Porque no tenemos un sumo sacerdote que no es capaz de comprender nuestras debilidades y flaquezas y la propensión a los asaltos de la tentación, sino uno que ha sido tentado en todos los aspectos como nosotros, pero sin pecado. Hebreos 4:15 (AMPC)
¿Realmente Jesús sabe muy bien cómo se siente?
Es difícil de imaginar que él lo podría entender. Quiero decir, él es el Hijo de Dios, ¿verdad? ¿Cómo él podría saber lo que se siente ser humano y caminar por el planeta?
En realidad, él sabe exactamente lo que se siente.
Como ya comentamos ayer, Filipenses 2: 5-7 dice que Jesús se limitó a caminar por el planeta como un ser humano lleno del Espíritu Santo. A pesar de que era el Hijo de Dios, él era todo hombre. Y como se dice en el versículo de hoy, experimentó todas las mismas luchas, las limitaciones y las tentaciones que tenemos.

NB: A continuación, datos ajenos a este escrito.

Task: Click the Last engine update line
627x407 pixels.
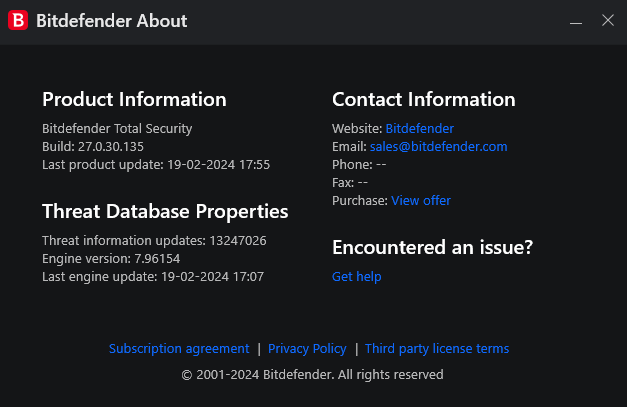Action: pos(153,276)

Jesús no apareció en el planeta con todo el poder de Dios. Él experimentó lo que se siente ser un niño pequeño. Aprendió y creció. Él experimentó el dolor, la ira y la soledad. Y, tal y como usted lo está, tuvo la tentación de satisfacer sus deseos por el camino equivocado. Jesús venció la tentación al aprender a confiar en la Palabra de Dios y la dirección del Espíritu Santo, tal como usted puede.
Jesús entiende. ¿Eso no hace que usted lo ame aún más?
No sólo él entiende, sino que él es su ejemplo. Usted tiene el mismo Espíritu dentro de usted. Así que si Jesús pudo vencer la tentación, ¡usted también puede hacerlo! Si él podía resistir, usted puede porque ¡el Espíritu Santo lo habilita a usted también! ¡Si Jesús pudo satisfacer sus deseos en formas saludables que se alineaban con los principios de la Palabra de Dios, usted también puede hacerlo!